The study also reported that organization design varies by industry, with large timing differences when functional leaders are added to the team:
- In finance firms, cybersecurity leadership teams appoint a SecOps leader earlier than average, especially at the $100M revenue milestone.
- Technology cybersecurity leadership teams are more comprehensive at earlier milestones than average. At $100M in revenue, between 50% and 74% of tech CISOs have heads of SecOps, GRC, and/or A&E.
- Healthcare cybersecurity leadership teams are rounded out at later revenue milestones than average. At $100M, $500M, and $1B milestones, fewer than 50% of healthcare CISOs have appointed leaders for GRC, A&E, and IAM.
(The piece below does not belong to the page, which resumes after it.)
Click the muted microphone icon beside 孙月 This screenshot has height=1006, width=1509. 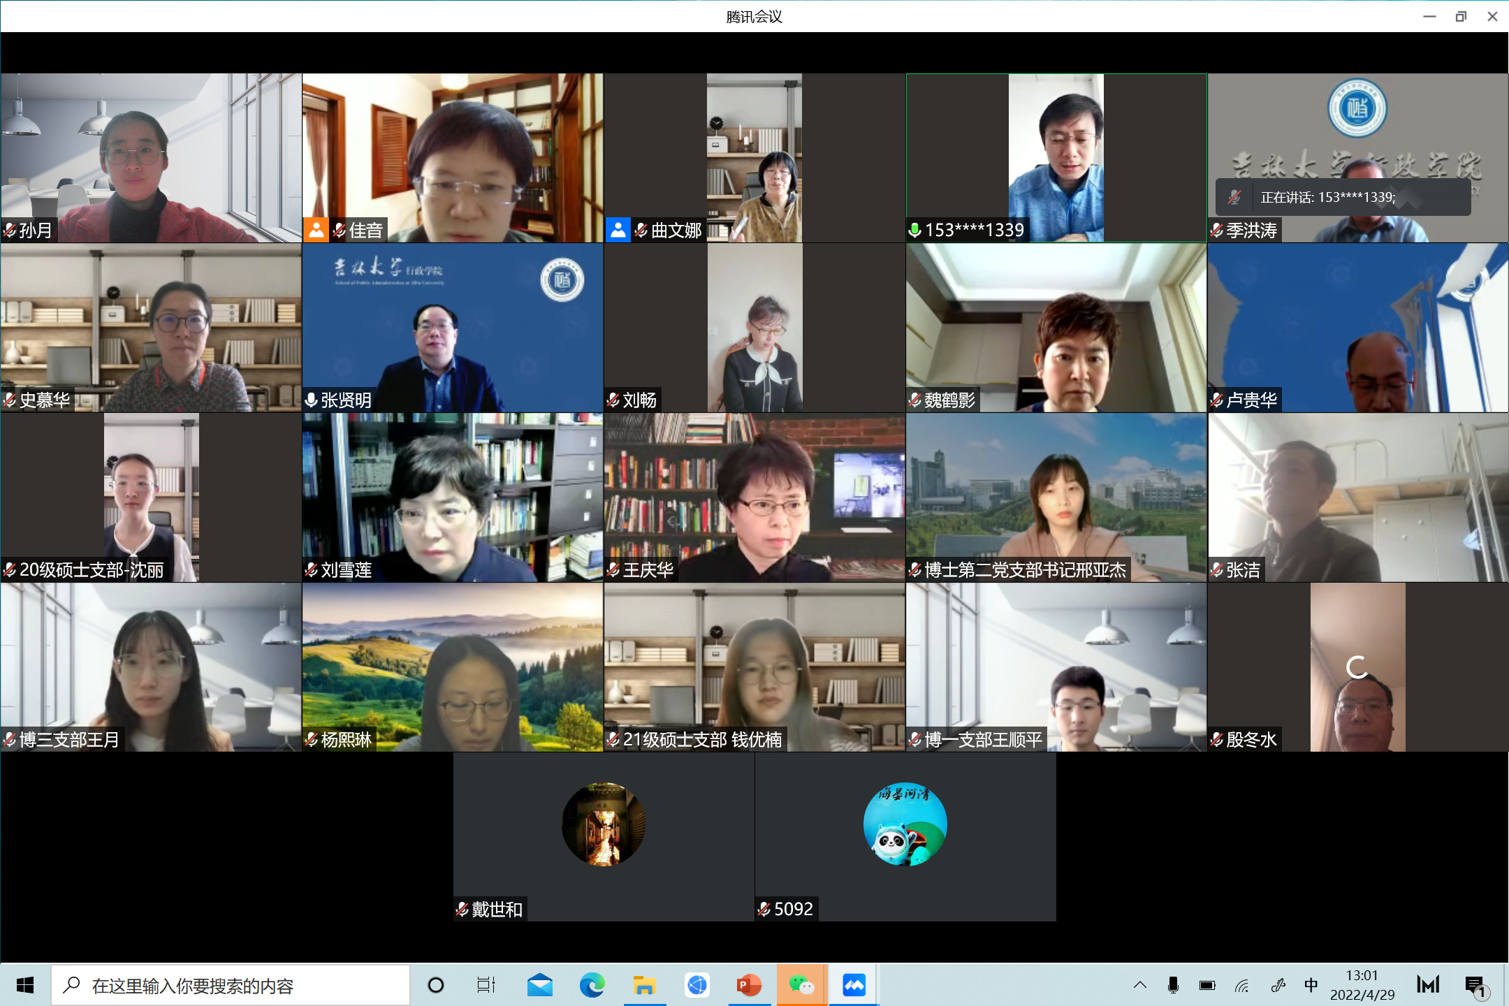pyautogui.click(x=10, y=230)
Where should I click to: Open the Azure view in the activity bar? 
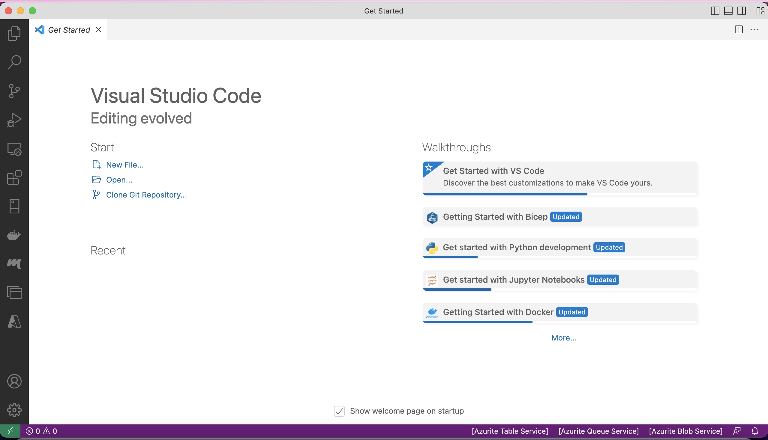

- In manufacturing, cybersecurity leaders are added at higher revenue thresholds than average. None of the leadership roles see 75% or higher penetration rates at the $1B or $5B revenue thresholds.
“Despite security leadership being largely industry-agnostic, when it comes to budget allocation for staffing, industry-specific needs play a crucial role,” stated Steve Martano, a partner and executive recruiter in Artico Search's cyber practice.
“For tech firms, products and AppSec are central to their security org design, leading to technical hires earlier in a company’s lifecycle, while manufacturing companies design fuller programs later in terms of revenue. The banking sector
was the first mover in designing cutting-edge security operations centers, and that trend continues in the sector. Financial services firms typically design a more robust in-house SecOps program rather than outsource it compared to other sectors.”
For more insights, please download the summary report.
Survey Methodology
IANS and Artico Search fielded its annual CISO Compensation and Budget survey in April 2023. This year, they expanded the survey to include a dedicated set of questions for staff, including analysts, architects, engineers, managers, experts, and functional
leaders. From April until August, they received survey responses from 663 CISOs and 532 staff from companies that varied by size, location, and industry.
The organizations combined the data from both groups to determine the decisions made for the security organizations at small and midsize companies (with annual revenues of between $50 million and $400 million), large enterprises (with an annual revenue
ranging between $400 million and $6 billion), and very large and global enterprises (with annual revenues exceeding $6 billion).
Artico Search
Founded in 2021, Artico Search’s team of executive recruiters focuses on a “grow and protect” model, recruiting senior go-to-market and security executives in growth venture, private equity, and public companies. Artico’s dedicated
security practice delivers CISOs and other senior-level information security professionals for a diverse set of clients.